* _Selected extract_
The risk of Bitcoin's cryptography being crackable with a quantum computer in the near-term just escalated dramatically. While it isn't time for the coin's developers to scramble to implement protections just yet, its biggest-ever threat is now undeniably much nearer than it ever was before.
Craig Gidney’s recent paper titled "How to factor 2048 bit RSA integers with less than a million noisy qubits" recalculates Shor’s algorithm resources, showing that under one million physical qubits could factor a 2048-bit RSA key -- an astronomical reduction from prior estimates that called for ~20 million qubits to accomplish the same task.
The threat is serious enough that BlackRock, the world’s largest asset manager, updates its Bitcoin ETF prospectus to single out quantum as a material risk, warning:
“if quantum computing advances sufficiently, the cryptography underlying the Bitcoin network could become ineffective, potentially compromising wallets and resulting in losses to shareholders,” |
Treating this as a distant possibility is reckless. Here's what the research shows and what it means for Bitcoin’s encryption risk.

* _Dataset records_
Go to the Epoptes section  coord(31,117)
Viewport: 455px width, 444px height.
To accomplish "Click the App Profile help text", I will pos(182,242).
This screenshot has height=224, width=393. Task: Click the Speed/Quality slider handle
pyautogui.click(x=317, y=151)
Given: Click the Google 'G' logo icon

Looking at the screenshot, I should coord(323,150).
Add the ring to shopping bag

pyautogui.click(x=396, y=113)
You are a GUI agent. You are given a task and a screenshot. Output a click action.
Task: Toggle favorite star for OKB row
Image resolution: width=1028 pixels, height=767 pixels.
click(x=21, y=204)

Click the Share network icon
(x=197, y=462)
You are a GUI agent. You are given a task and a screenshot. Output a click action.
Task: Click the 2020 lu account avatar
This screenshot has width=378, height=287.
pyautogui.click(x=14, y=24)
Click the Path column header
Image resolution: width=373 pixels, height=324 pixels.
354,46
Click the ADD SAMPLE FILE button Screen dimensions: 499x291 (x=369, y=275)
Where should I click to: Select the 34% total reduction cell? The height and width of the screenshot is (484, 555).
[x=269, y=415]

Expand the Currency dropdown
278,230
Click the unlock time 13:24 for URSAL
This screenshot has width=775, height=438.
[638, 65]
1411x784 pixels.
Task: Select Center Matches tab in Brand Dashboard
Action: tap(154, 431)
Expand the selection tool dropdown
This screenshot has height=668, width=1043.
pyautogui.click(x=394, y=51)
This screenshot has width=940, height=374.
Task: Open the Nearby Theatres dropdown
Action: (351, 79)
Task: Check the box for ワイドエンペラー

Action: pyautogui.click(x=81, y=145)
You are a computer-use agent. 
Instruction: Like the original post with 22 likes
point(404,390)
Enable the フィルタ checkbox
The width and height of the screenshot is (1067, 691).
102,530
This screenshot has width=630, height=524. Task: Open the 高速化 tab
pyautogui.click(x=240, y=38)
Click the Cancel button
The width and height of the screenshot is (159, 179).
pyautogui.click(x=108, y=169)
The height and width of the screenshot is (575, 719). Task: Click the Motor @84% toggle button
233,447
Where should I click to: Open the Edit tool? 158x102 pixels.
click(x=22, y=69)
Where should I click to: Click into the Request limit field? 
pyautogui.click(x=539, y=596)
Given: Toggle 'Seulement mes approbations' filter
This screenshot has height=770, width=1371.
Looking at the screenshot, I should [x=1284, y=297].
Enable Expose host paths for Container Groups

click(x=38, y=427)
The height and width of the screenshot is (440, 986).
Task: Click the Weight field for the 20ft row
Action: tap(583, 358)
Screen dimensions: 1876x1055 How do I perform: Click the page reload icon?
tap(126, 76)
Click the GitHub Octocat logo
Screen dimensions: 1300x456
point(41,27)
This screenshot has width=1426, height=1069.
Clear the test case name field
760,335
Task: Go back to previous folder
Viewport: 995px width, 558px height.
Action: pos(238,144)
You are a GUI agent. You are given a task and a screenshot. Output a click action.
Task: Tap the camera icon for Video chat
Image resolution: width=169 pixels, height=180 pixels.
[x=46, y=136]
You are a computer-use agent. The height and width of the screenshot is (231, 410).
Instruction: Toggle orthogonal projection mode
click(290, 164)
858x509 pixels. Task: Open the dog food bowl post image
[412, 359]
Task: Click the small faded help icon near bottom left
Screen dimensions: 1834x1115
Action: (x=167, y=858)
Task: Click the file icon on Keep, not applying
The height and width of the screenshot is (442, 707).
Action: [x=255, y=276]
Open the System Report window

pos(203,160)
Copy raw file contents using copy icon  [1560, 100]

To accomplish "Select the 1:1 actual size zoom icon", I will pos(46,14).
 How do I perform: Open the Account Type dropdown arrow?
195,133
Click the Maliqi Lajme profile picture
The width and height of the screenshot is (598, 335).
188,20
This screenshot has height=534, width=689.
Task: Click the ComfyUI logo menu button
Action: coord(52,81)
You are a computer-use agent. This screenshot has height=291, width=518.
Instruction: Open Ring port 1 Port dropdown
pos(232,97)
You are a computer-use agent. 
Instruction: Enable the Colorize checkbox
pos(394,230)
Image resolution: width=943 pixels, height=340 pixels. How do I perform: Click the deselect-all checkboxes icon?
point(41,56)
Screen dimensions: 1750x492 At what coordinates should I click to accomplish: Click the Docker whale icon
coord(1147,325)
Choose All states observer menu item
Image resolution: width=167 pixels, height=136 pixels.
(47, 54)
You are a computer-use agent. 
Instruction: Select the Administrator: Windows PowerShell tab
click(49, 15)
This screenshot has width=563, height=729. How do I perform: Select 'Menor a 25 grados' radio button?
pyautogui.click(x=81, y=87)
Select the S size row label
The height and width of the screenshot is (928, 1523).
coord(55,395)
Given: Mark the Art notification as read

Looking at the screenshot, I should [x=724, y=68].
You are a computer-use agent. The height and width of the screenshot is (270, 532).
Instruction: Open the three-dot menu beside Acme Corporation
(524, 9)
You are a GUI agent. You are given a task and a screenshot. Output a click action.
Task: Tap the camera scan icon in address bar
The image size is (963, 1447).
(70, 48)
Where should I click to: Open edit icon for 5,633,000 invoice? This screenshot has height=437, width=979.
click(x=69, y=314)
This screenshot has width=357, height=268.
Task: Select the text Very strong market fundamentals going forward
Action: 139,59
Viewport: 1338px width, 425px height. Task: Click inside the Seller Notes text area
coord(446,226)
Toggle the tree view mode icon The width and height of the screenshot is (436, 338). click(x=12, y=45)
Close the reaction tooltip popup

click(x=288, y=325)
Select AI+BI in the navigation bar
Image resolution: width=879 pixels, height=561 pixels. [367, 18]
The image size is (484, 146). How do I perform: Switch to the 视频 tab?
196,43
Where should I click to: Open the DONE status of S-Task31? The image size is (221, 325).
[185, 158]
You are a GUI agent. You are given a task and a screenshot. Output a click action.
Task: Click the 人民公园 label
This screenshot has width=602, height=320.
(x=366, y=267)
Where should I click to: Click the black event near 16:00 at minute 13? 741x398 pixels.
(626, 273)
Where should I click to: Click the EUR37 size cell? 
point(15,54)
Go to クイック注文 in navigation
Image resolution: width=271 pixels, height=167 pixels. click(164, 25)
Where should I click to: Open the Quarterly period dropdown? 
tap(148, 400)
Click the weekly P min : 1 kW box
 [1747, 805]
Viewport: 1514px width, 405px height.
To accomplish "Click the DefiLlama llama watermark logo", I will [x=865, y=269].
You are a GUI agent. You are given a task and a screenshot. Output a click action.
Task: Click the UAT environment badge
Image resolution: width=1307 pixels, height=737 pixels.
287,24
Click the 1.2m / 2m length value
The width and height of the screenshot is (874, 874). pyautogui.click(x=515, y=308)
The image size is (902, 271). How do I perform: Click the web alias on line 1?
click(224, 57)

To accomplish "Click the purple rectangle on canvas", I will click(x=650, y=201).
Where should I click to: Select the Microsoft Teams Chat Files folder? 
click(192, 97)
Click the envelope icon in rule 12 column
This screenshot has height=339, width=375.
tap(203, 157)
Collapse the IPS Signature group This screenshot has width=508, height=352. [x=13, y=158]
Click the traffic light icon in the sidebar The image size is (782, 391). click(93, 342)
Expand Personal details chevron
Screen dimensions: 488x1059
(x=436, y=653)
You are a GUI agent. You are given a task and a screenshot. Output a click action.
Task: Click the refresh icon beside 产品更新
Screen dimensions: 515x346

* _Requirement 1_
Render the sentence "Treating this as a distant possibility is reckless." from the Bitcoin quantum-risk article into Spanish.
* _Requirement 2_
Reproduce the Bitcoin quantum-risk article word for word between "Craig Gidney’s recent" and "Bitcoin’s encryption risk.", inclusive.
* _Requirement 3_
Proceed with the Bitcoin quantum-risk article from the point where it stops.

* _Result 1_
Tratar esto como una posibilidad lejana es imprudente.

* _Result 2_
Craig Gidney’s recent paper titled "How to factor 2048 bit RSA integers with less than a million noisy qubits" recalculates Shor’s algorithm resources, showing that under one million physical qubits could factor a 2048-bit RSA key -- an astronomical reduction from prior estimates that called for ~20 million qubits to accomplish the same task.
The threat is serious enough that BlackRock, the world’s largest asset manager, updates its Bitcoin ETF prospectus to single out quantum as a material risk, warning:
“if quantum computing advances sufficiently, the cryptography underlying the Bitcoin network could become ineffective, potentially compromising wallets and resulting in losses to shareholders,” |
Treating this as a distant possibility is reckless. Here's what the research shows and what it means for Bitcoin’s encryption risk.

* _Result 3_
Quantum Computing’s Sudden Acceleration
Gidney’s paper proposes a 95% reduction in the physical-qubit overhead for RSA-2048. According to ComputerWeekly, a 1 million qubit machine at those error rates could break RSA-2048 in roughly a week. Google’s Willow chip provides 105 qubits with low crosstalk and a surface-code roadmap hinting at scalable logical-qubit growth.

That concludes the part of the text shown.